Here is a regional close-up of the upper-midwest from CC's article:

And now let's look at the EMT chart for Milwaukee to see the difference in the slope of their warming trend-line:

Note that the slope of the trend-line, while definitely upward, is not quite as sharp as the Twin Cities' line and, while they've had two winters solidly in USDA Zone 7 in this decade, the line predicts that it will be quite a few years before they move into Zone 7.

Here is Detroit, which has now crossed into Zone 7, as predicted by the trend line, albeit with a very shallow slope over quite a few years.

Here is CC's regional close-up of the Ohio Valley:

And here is my EMT graph of St. Louis, which has moved solidly into Zone 7, with a fairly sharp upward trend:

And here is Chicago, which perennially was in Zone 5 but now has moved solidly into Zone 6.  Note that the slope of its trend line is very similar to Milwaukee's, which should be no surprise, but they too are quite a long way from being consistently in Zone 7.

Finally, here is Indianapolis, which has a trend line a bit shallower than Chicago or Milwaukee, but the line projects that it is almost in Zone 7 (and actually had a Zone 8 winter in 2012).
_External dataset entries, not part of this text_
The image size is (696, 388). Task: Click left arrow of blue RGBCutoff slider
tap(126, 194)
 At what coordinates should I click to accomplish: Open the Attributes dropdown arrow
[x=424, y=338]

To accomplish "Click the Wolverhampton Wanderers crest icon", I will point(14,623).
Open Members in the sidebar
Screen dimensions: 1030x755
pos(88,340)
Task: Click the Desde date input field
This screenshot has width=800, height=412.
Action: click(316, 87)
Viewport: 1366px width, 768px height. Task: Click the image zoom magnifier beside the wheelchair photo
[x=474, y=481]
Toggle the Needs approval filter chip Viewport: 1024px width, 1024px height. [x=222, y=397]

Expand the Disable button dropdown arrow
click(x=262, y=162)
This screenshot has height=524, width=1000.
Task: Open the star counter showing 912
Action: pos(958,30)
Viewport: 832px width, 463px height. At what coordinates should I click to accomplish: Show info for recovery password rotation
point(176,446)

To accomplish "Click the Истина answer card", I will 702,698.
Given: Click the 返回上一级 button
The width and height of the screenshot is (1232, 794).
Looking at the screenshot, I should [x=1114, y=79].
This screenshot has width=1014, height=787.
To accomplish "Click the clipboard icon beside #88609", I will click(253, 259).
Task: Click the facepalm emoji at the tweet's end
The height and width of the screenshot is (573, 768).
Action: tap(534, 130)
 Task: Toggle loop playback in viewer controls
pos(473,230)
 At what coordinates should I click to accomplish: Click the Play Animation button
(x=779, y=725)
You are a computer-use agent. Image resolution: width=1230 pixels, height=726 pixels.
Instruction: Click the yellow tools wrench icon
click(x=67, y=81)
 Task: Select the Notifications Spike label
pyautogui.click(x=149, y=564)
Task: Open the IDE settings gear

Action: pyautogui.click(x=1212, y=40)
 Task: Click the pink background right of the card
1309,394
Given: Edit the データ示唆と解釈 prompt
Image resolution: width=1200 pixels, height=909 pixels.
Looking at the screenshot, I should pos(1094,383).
So What Happened Last Winter?

That's a perfectly logical question, in the face of all the trend line evidence of warming.  Most climate scientists believe that the "polar vortex" phenomenon we experienced last year was (or is) a product of climate change and that it is unlikely to repeat itself with regularity.  However, that is certainly not to say that it won't happen again or that we might not see variations of it.  Note in the graphs above that last winter was a big departure from all trend lines, especially in some of the warmer midwest cities like Detroit, St. Louis and Indianapolis. With a developing El Nino, which is also a child of climate change, it seems unlikely that we could see another major vortex incursion in the winter of 2014-15.  For a more detailed explanation of the polar vortex and its presumed causes, please see my October 2014 blog: "Winter Protecting Roses in a Climate Change Environment". .


Finally, I would like to emphasize the statistical validity of the trend-lines generated on the graphs in this article.  As mentioned earlier, these trends are both predictive and dynamic, in that you should be able to extend them into the future with a fair degree of accuracy, regardless of one year anomalies in either direction.  For example, it is logical to conclude that the Twin Cities will see more winters in Zone 6 than in Zone 4 in coming years and that, within the next seven or eight years we will see consistent Zone 6 winters.   This can be clearly seen on the St. Louis graph, as it progressed along its trend line to where it crossed into Zone 7.  And the same can be seen on the Detroit chart, although its change was more gradual and over more years.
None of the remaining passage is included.